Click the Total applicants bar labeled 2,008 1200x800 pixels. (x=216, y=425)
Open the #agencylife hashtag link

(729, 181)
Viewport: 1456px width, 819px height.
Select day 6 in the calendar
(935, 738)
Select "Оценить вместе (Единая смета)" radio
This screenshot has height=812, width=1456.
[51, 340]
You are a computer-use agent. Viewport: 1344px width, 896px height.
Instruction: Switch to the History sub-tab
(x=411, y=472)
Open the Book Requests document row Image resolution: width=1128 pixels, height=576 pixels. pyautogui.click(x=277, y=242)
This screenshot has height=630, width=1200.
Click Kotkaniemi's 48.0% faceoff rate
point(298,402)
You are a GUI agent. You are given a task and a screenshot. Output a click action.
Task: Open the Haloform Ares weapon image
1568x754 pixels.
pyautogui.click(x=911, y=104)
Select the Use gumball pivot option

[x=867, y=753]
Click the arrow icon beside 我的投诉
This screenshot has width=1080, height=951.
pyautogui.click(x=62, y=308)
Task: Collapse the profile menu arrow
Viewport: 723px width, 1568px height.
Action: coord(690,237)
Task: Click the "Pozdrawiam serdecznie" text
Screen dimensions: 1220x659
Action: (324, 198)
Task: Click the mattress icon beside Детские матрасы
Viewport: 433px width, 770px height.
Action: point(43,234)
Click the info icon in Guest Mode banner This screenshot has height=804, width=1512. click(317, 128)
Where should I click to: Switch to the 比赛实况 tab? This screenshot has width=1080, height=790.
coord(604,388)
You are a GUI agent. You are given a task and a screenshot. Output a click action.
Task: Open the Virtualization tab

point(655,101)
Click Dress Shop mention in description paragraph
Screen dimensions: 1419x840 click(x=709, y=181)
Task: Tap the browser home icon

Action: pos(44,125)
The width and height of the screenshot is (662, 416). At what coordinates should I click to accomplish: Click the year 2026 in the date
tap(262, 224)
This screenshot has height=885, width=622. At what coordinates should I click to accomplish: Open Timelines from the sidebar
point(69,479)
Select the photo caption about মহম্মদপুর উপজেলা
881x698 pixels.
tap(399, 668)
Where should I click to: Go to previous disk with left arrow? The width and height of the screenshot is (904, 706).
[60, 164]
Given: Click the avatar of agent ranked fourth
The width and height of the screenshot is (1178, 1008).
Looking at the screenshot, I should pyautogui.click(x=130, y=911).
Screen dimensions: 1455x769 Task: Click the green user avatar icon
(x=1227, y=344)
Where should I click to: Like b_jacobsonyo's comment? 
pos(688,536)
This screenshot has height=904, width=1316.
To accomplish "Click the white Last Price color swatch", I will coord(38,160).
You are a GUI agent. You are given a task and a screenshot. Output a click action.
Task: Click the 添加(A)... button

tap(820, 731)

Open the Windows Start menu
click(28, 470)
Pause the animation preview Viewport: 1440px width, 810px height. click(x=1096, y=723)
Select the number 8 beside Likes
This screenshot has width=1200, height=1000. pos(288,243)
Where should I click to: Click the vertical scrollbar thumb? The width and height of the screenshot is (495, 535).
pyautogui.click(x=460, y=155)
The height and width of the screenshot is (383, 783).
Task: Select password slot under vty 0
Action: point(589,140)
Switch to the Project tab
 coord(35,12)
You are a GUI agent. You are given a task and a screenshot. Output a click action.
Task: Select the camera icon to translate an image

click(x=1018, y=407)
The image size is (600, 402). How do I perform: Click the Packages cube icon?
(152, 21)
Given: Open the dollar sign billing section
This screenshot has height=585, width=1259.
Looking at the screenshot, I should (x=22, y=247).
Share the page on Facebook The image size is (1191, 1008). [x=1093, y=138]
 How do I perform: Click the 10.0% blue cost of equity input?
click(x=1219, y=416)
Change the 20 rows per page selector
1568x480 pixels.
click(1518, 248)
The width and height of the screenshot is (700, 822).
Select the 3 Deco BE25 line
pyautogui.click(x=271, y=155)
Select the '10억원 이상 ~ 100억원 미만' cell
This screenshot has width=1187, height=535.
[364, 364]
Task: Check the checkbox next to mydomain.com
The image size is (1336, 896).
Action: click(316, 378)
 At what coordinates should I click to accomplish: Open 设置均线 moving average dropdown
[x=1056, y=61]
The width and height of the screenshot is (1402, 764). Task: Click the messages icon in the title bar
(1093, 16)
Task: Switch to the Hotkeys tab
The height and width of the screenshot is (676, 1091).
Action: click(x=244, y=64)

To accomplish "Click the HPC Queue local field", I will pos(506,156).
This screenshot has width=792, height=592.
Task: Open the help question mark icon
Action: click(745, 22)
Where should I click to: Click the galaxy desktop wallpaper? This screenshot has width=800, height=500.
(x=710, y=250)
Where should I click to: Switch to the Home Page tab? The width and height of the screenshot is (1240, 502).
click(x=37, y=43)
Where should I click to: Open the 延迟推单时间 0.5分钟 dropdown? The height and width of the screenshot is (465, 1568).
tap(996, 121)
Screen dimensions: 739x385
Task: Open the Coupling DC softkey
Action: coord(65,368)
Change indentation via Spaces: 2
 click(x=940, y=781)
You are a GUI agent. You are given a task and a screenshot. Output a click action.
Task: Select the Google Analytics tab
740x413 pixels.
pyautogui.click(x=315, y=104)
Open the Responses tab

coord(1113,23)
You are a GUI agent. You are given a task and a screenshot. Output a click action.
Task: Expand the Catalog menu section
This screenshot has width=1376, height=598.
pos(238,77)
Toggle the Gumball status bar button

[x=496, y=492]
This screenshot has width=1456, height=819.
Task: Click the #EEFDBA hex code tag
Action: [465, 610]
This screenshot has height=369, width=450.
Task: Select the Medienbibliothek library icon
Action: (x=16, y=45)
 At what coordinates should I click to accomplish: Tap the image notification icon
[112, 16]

→ Prompt: Which lines of the material contain the word "size"? Gather each of them and copy it out in full.

→ Exercise answer:
The image size is (600, 402). How do I perform: Click the Packages cube icon?
Share the page on Facebook The image size is (1191, 1008). [x=1093, y=138]
The image size is (1336, 896).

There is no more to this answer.